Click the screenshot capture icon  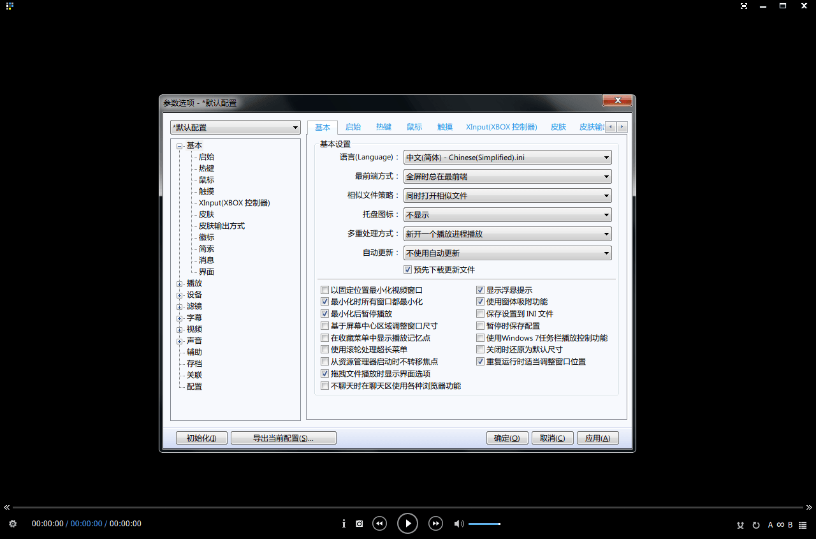point(360,524)
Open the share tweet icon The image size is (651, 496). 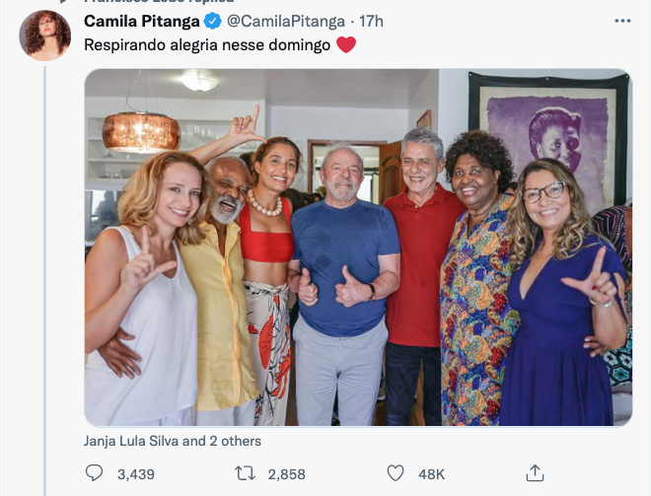pos(536,473)
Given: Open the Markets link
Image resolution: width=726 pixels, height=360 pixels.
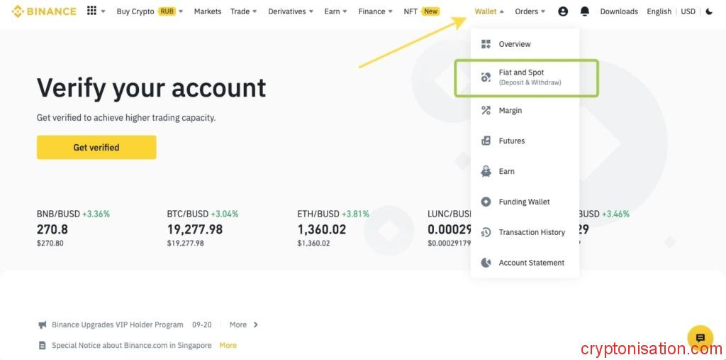Looking at the screenshot, I should pyautogui.click(x=208, y=11).
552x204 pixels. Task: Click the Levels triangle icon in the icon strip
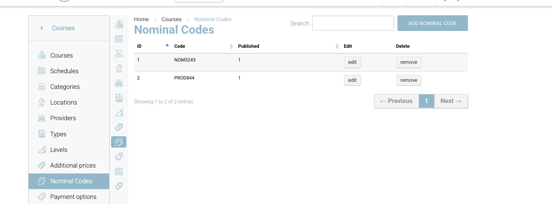point(119,112)
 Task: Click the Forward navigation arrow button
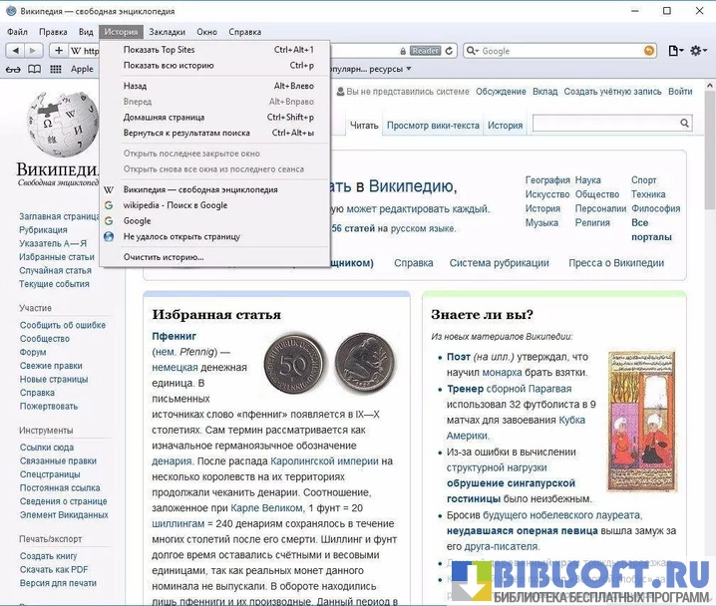(35, 50)
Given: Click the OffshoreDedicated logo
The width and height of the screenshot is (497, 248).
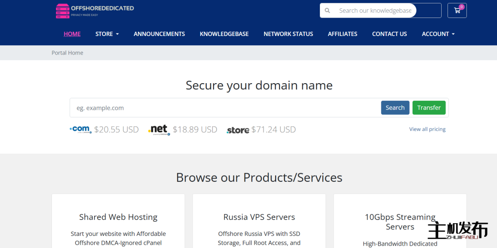Looking at the screenshot, I should [95, 11].
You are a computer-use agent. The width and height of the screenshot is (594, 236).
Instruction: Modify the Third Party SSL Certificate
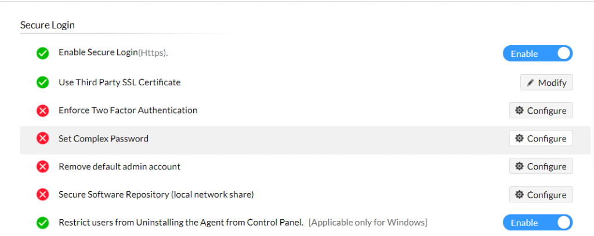(x=546, y=82)
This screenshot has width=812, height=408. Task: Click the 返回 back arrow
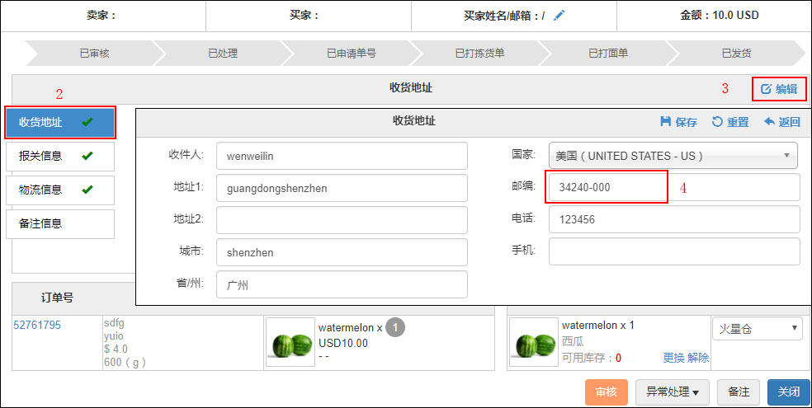pos(769,122)
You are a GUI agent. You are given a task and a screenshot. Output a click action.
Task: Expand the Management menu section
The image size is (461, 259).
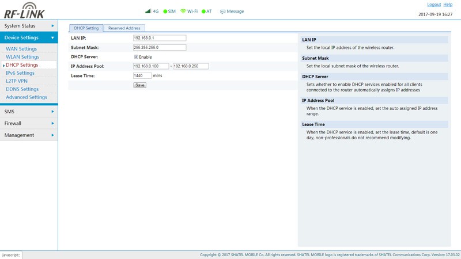coord(29,135)
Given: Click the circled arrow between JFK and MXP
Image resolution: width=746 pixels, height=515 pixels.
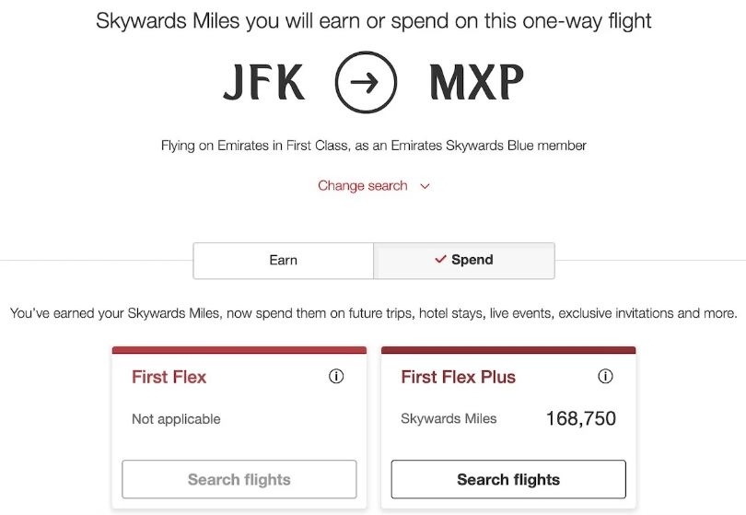Looking at the screenshot, I should pyautogui.click(x=366, y=83).
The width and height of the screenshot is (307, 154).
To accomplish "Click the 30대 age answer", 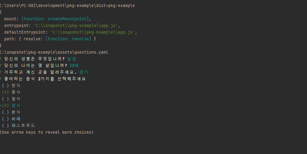I will [74, 65].
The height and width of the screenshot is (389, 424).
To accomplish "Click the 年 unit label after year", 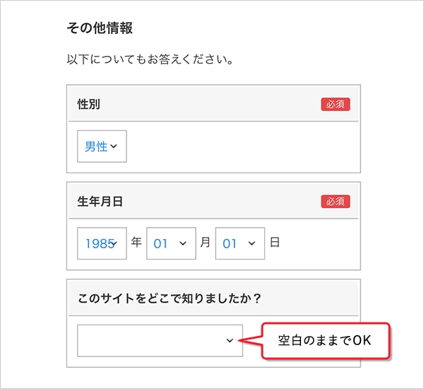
════════════════════
**GOAL OF THE EXERCISE:** Return the lines from the one that contains "The height and" through the final line of the listing above, inclusive. Transcribe them exactly and drop the pictures.

**ANSWER TO THIS PROBLEM:**
The height and width of the screenshot is (389, 424).
To accomplish "Click the 年 unit label after year", 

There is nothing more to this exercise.